- [Exercise objective] Across the records that follow, count each line holding "Сентябрь", and write only the total.

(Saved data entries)
· · · · · · ·

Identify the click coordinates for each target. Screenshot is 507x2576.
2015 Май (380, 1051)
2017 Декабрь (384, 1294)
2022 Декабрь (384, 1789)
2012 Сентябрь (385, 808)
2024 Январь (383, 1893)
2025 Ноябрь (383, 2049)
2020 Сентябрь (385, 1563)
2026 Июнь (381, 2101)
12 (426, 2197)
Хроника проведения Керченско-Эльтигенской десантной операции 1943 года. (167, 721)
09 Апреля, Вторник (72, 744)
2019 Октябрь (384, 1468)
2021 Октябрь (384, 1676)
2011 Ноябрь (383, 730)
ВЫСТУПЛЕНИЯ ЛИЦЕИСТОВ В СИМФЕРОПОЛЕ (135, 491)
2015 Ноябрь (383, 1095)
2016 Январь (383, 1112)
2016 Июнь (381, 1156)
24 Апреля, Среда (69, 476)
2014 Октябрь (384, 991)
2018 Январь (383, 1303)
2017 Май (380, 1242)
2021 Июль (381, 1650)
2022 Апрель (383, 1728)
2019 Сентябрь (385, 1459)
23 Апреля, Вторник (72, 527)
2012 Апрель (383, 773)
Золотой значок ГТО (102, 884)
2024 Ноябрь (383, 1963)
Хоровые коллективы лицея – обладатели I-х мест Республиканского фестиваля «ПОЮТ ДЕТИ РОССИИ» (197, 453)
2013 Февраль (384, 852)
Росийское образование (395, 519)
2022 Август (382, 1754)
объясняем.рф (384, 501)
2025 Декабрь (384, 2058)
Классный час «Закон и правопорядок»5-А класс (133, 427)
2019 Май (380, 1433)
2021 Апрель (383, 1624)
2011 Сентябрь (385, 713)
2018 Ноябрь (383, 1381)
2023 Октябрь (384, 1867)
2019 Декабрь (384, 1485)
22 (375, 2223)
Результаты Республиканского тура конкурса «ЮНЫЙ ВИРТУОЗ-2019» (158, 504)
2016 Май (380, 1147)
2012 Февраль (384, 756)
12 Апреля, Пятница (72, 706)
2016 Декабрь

· · · · · · ·

- [Answer box] 4